----- Data for analysis

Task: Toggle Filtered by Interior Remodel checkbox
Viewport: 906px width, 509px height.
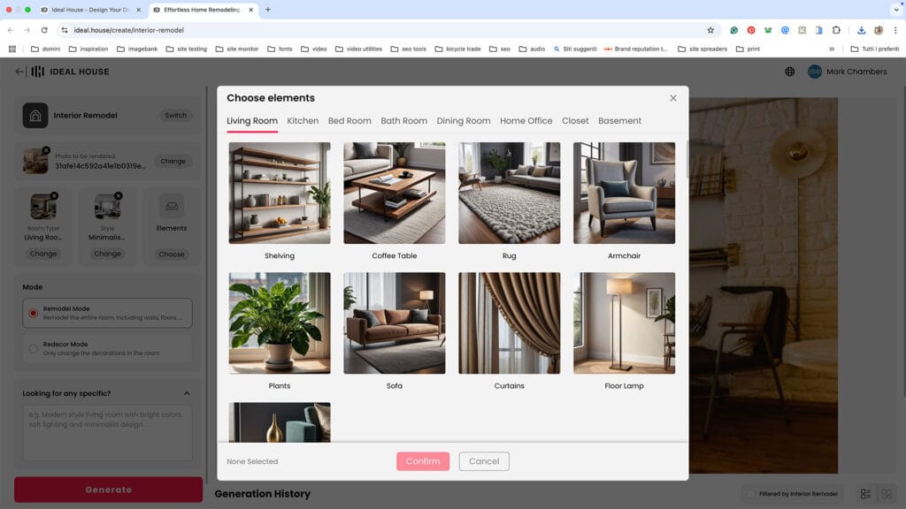Action: tap(751, 493)
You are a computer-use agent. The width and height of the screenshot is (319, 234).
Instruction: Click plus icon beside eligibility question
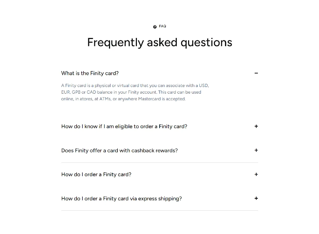pos(256,126)
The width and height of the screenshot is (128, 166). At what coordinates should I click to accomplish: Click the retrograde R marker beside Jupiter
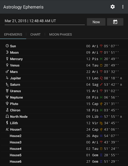point(121,78)
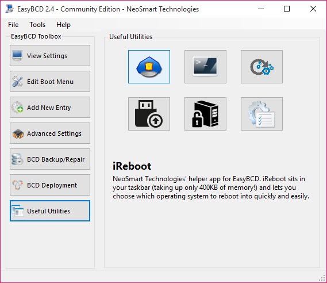Open the command prompt terminal utility icon

coord(205,67)
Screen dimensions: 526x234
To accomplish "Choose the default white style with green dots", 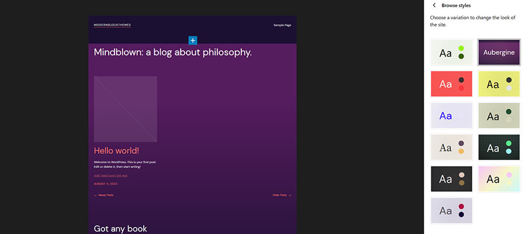I will click(x=451, y=53).
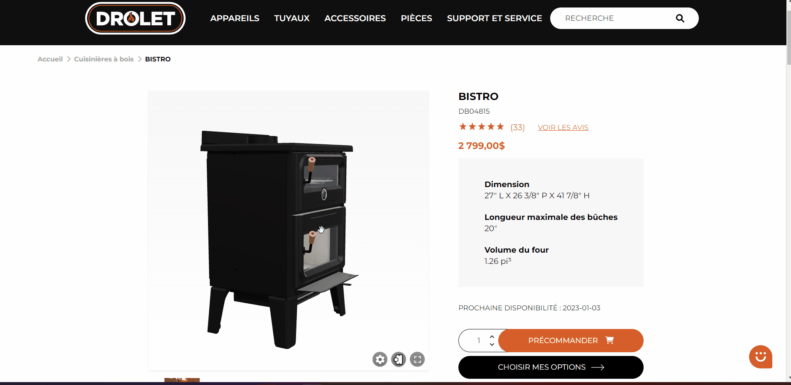The image size is (791, 385).
Task: Open the TUYAUX menu
Action: coord(292,18)
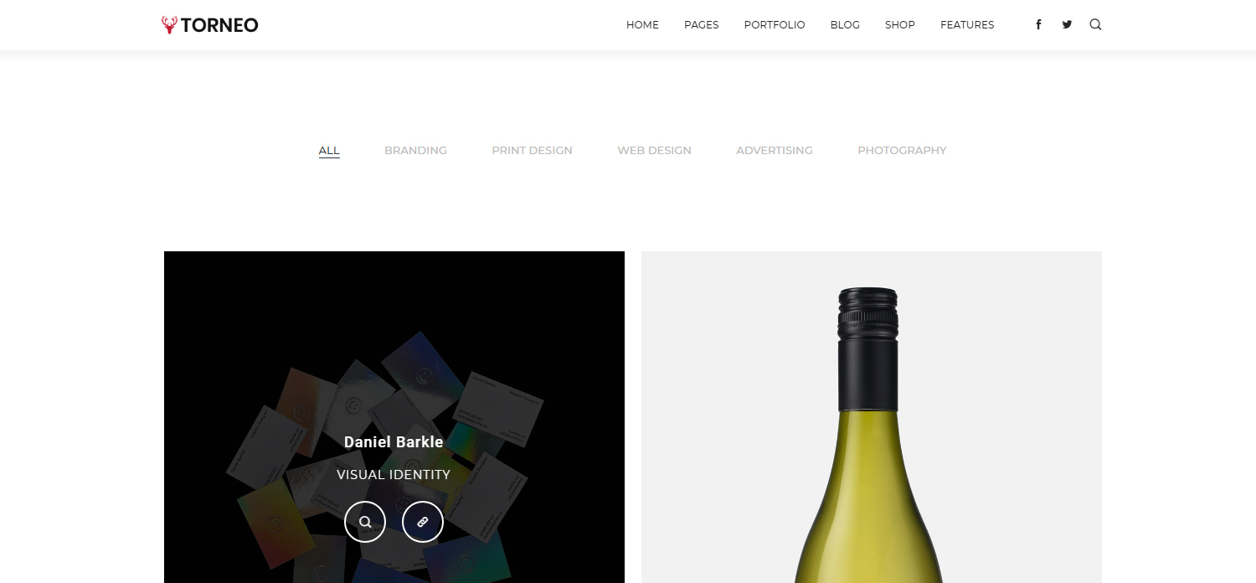Open the wine bottle portfolio thumbnail

click(x=872, y=417)
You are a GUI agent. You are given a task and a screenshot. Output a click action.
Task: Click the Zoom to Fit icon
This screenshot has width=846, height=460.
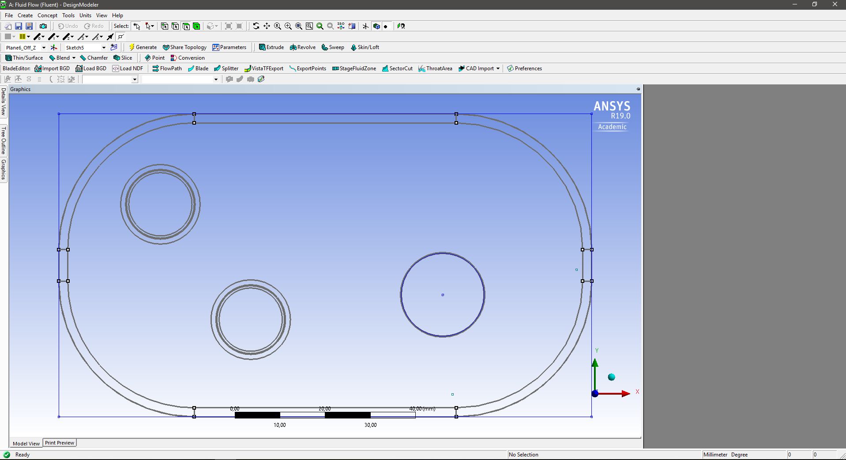[299, 26]
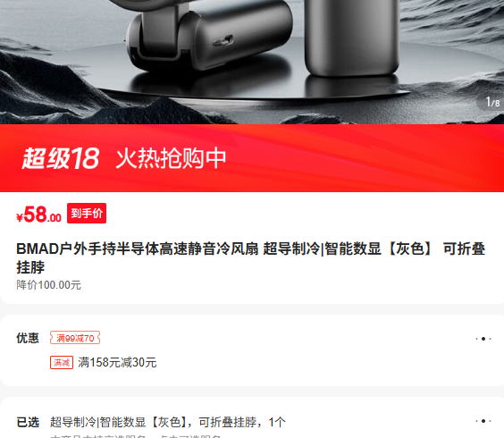Open the grey fan product photo
The image size is (504, 438).
[252, 62]
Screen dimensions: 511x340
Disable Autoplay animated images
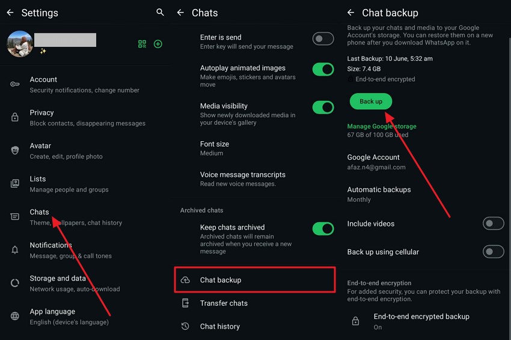(x=323, y=70)
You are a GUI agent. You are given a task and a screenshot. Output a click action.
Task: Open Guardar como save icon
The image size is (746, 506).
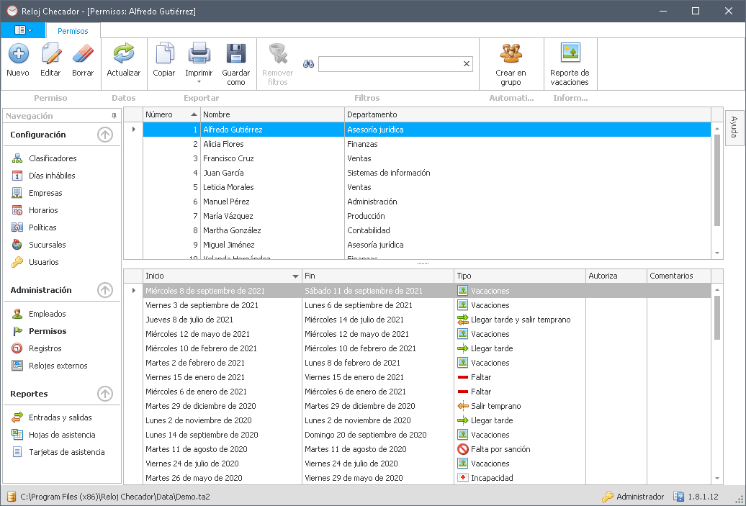click(236, 54)
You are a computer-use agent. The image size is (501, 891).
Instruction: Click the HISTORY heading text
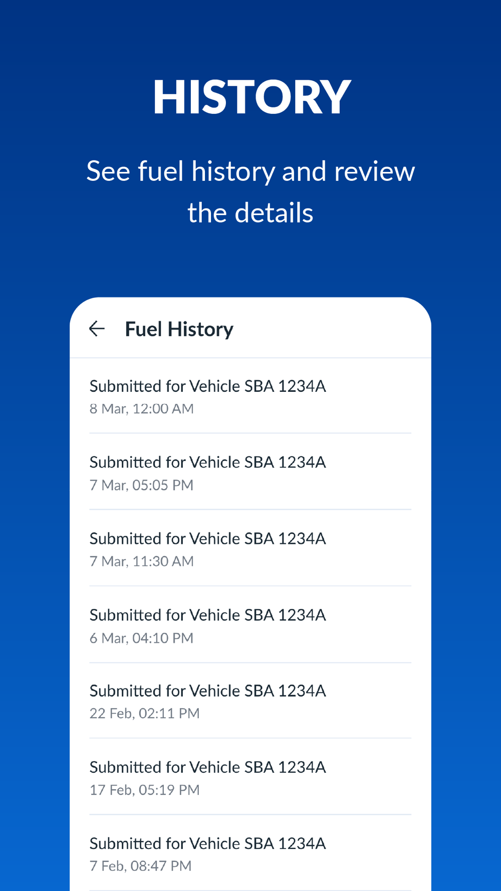coord(251,97)
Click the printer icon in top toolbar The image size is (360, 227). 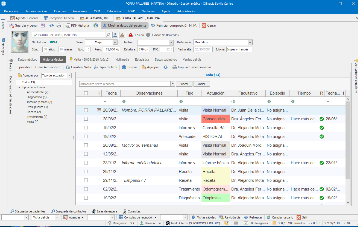pyautogui.click(x=58, y=25)
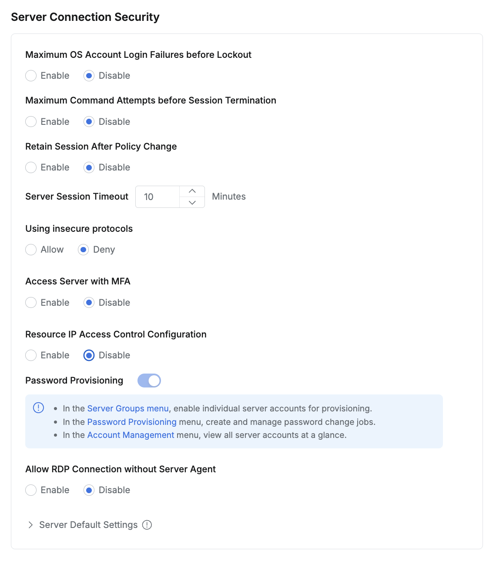Image resolution: width=496 pixels, height=561 pixels.
Task: Click the Server Session Timeout minutes field
Action: pos(158,197)
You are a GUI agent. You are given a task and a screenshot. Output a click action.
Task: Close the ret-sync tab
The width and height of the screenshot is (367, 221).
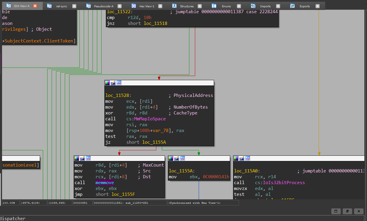pos(74,6)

----------

What is required -> Tally up how many lines in the records contain the string "computer". Answer with that figure only.

Expected answer -> 2